The resulting valuation formula puts you in a position to attribute financial value to the data sources, and this financial value attribution can help organizations prioritize their data investment strategy.

Principle #2:  Build Assets that Appreciate, not Depreciate, In Value

The second principle underpinning the Field of Data Engineering is that we can exploit Machine Learning, Deep Learning, Reinforcement Learning and AI to create continuously-learning, autonomous analytic assets that get more reliable, more efficient, safer, more intelligent and consequently more valuable through usage…with minimal human intervention!

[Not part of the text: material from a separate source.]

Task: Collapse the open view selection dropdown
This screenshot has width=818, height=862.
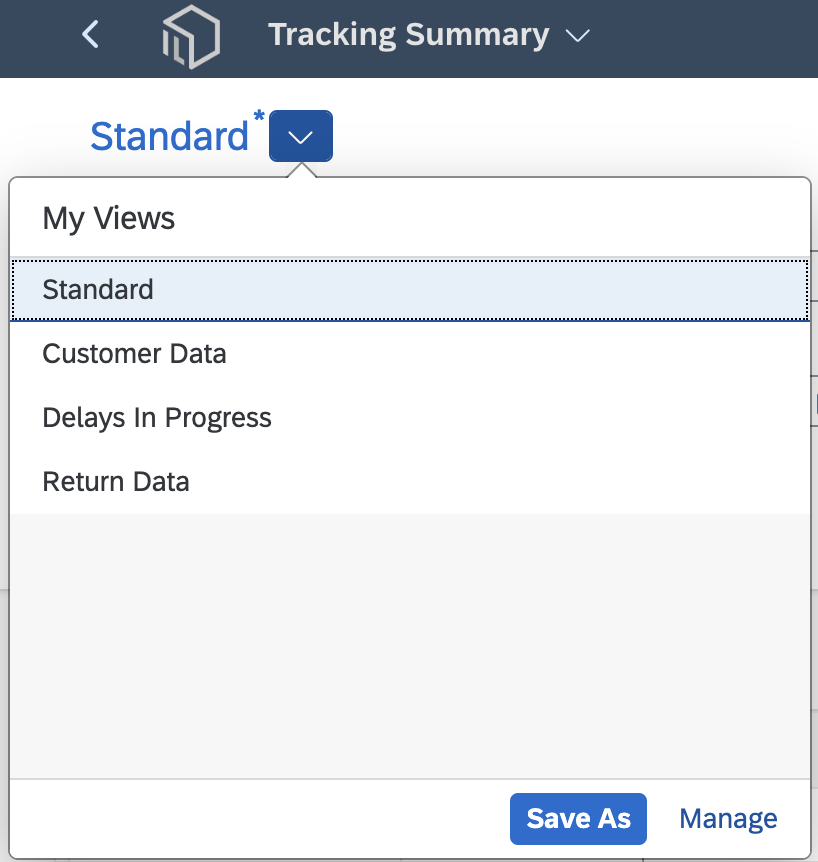Action: (x=299, y=136)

It is through the accumulated usage of these analytic assets (every mile driven by vehicle, every turn of a turbine blade, every stroke by a compressor, every stop and start by a train) that drives the asset’s appreciation in value.

The ability to share the learnings from one autonomous asset with other similar autonomous assets compounds the improvements in reliability, efficiency and safety that quickly build into a substantial overall improvement.  And for folks who don’t appreciate the power of compounding 1% improvements over time, a 1% improve compounded 365 times (1.01 ^365) equals a 38x overall improvement (see Figure 2).


And through advancements in AI capabilities such as Transfer Learning and Federated learning, the ability to leverage the learnings from one class of analytic asset to another class of analytic asset will only accelerate and become even more prevalent and pervasive.

The Economics of Data Engineering

There are important economic principles that support this new Field of Data Engineering and driving the determination of the value of digital assets like data and analytics.  For example, the Economic Value Curve is a measure of the impact independent variables have on the outcomes of the dependent variable.  The challenge with the Economic Value Curve is the Law of Diminishing Returns. The Law of Diminishing Returns is a measure of the decrease in the marginal (incremental) output of a production process as the amount of a single factor of production is incrementally increased, while the amounts of all other factors of production stay constant (see Figure 3).


Organizations can transform their Economic Value Curve by applying predictive analytics to “Do More with Less”; that is, spend less on the inputs while getting more output.  The result is a transformation of the organization’s Economic Value Curve and the ability to leverage analytics to optimally focus and prioritize one’s resources (see Figure 4).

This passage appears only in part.